[Rows of pointing data]
※

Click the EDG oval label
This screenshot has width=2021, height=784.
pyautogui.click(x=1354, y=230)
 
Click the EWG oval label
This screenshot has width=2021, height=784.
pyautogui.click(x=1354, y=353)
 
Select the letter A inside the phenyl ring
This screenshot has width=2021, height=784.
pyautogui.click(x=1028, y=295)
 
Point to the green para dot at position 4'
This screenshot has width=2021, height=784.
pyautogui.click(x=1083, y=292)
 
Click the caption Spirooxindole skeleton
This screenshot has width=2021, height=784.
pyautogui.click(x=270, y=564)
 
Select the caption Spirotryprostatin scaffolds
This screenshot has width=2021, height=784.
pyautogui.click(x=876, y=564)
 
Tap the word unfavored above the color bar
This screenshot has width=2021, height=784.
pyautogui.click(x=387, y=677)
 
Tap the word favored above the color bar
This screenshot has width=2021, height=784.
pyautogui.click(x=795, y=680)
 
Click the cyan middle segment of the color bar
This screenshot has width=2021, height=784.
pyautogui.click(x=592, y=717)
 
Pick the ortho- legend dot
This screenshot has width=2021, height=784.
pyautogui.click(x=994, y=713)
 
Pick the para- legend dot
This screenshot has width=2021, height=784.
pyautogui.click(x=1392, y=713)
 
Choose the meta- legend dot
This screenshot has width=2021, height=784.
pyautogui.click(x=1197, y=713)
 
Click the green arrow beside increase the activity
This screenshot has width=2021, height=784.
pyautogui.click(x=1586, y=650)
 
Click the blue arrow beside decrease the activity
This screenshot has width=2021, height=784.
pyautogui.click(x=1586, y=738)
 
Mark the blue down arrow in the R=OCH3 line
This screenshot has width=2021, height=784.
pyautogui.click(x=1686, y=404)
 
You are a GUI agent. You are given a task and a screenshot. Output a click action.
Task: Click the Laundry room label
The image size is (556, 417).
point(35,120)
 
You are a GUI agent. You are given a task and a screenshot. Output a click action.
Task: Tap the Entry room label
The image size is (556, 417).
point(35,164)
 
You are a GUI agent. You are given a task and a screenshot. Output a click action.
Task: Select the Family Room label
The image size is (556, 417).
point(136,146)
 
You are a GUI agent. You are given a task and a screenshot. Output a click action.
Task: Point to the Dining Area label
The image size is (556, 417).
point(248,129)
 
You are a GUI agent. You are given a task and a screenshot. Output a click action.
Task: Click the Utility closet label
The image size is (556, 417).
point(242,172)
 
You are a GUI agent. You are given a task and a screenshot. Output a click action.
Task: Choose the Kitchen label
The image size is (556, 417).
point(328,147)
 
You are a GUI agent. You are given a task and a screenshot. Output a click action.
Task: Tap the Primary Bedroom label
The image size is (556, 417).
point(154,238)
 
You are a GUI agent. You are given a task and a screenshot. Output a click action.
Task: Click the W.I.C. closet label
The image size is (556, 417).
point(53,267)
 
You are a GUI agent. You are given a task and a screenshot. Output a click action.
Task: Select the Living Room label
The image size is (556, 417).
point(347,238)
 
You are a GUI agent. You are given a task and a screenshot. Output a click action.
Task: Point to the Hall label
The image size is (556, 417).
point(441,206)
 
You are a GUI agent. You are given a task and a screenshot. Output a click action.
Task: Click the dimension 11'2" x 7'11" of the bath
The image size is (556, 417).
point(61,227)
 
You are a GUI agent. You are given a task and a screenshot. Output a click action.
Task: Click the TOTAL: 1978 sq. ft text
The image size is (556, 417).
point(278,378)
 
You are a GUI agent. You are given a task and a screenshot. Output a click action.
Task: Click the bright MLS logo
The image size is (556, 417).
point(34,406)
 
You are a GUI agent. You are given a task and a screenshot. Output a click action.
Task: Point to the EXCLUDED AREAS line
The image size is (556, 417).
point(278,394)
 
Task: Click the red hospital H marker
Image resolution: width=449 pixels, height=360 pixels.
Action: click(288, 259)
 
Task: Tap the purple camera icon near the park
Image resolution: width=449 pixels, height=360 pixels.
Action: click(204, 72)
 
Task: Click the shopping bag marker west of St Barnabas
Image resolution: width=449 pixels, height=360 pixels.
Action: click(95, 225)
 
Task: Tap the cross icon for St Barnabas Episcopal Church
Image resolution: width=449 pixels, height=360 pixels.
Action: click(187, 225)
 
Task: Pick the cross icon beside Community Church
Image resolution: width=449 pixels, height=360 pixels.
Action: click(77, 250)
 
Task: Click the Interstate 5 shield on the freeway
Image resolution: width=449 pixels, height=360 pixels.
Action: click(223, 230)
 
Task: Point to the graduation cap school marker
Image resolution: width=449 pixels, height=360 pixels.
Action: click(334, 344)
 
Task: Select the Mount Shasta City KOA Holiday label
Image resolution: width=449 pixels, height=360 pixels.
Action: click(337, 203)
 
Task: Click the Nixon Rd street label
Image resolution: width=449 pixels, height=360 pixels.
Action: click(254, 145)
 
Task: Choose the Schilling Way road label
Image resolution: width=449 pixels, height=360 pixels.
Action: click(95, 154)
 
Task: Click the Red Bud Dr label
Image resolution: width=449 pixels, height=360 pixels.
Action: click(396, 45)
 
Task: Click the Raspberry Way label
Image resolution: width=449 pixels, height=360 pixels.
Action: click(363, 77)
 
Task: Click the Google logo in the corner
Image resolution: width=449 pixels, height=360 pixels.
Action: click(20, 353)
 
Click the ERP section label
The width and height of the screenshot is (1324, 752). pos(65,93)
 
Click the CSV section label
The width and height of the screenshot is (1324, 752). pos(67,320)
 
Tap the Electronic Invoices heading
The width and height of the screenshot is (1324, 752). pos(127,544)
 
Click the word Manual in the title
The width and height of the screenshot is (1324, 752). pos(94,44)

※

### PROMPT
Write out the lines from the one containing "Task: Click the Interstate" through the one containing "Action: click(95, 154)", both included, exactly as they appear.

### RESULT OF THE EXERCISE
Task: Click the Interstate 5 shield on the freeway
Image resolution: width=449 pixels, height=360 pixels.
Action: click(223, 230)
 
Task: Point to the graduation cap school marker
Image resolution: width=449 pixels, height=360 pixels.
Action: click(334, 344)
 
Task: Select the Mount Shasta City KOA Holiday label
Image resolution: width=449 pixels, height=360 pixels.
Action: click(337, 203)
 
Task: Click the Nixon Rd street label
Image resolution: width=449 pixels, height=360 pixels.
Action: click(254, 145)
 
Task: Choose the Schilling Way road label
Image resolution: width=449 pixels, height=360 pixels.
Action: click(95, 154)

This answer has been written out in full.